The Toronto-based media company reported net income of $20.6 million in the three months ended Dec. 31, little changed from $21.1 million a year earlier. Net income per share was unchanged at 26 cents; adjusted earnings fell one cent to 48 cents per share.
Total revenue from Torstar’s newspaper and book divisions, including the Harlequin romance novel franchise, was $366.5 million, down seven per cent from $395.7 million a year earlier, although the media division’s revenue was up from the third quarter.
Its shares soared 63 cents, or 12.5 per cent, to close at $5.67 Wednesday on the Toronto Stock Exchange.
The company said the media division that includes the Toronto Star newspaper and the Metro papers had a strong finish to 2013 despite absorbing a “hit” in its online audience figures when the Star put up its digital paywall in August.
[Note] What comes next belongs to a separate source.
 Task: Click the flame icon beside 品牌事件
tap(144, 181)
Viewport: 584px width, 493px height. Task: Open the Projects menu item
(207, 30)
“It’s fairly consistent with some other metropolitan dailies,” said Cruickshank. “It’s higher than we anticipated although we’ve done quite well on the revenue side. The net result of that is that we’re continuing to think through what the model for the future should be.”
For the new year, Torstar said it will continue to focus on its multi-platform approach of finding a balance between providing news through digital and print sources.
Some of this will involve luring readers to both platforms, but also understanding that a newspaper subscriber might not be interested in the digital site and an avid digital reader may not want a print subscription.
“We need the ‘multi’ in multi-platform. It’s not just digital and it’s not just print. It’s actually working quite hard to develop audiences across platforms,” said David Holland, Torstar’s president and CEO.
“We’re prepared to make investments on both sides of that fence to push forward.”
The media division’s revenue was down compared with the fourth quarter of 2012, falling to $271.45 million from $290.76 million, but its operating profit rose to $29.35 million from $23.21 million.
He said the media operations face continued pressure on print advertising revenues, although there was relative improvement in the trend in the fourth quarter.
In November, Torstar announced it was reorganizing the advertising sales operations at the Toronto Star, Canada’s largest newspaper, and moving them to an affiliated company.
The reorganization followed a $70.8-million third-quarter loss, for the three months ended Sept. 30. That included an $85.4-million writedown taken on some of its media assets.
Meanwhile, revenue at the company’s book division dropped to $95.02 million from $104.99 million in the fourth quarter of 2012, and its operating profit declined to $10.25 million from $14.81 million.
Torstar attributed this to sales of Harlequin books over the holiday period that were sold at a deep discount by electronic retailers.
“So we lost a little bit of share over the Christmas period. (It’s) hard to say how long that will continue,” said Craig Swinwood, Harlequin’s newly-installed president.
“I think we’ve seen it certainly leak into the first quarter thus far, but really hard to speculate on how deep or how long that sort of discounting would keep going.”
The company foresees Harlequin sales stabalizing over the year, as the company continues to make adjustments to succeed more in a digital environment.
Torstar’s pension situation improved significantly in 2013, something enjoyed by many other plans as a result of generally strong investment performance over the year.
As of Dec. 31, the defined benefit plans had $31 million of net assets or surplus, an increase of $212.4 million from a net obligation of $181.4 million at the same point the previous year.
Torstar holds an investment in The Canadian Press as part of a joint agreement with the parent companies of the Globe and Mail and Montreal La Presse.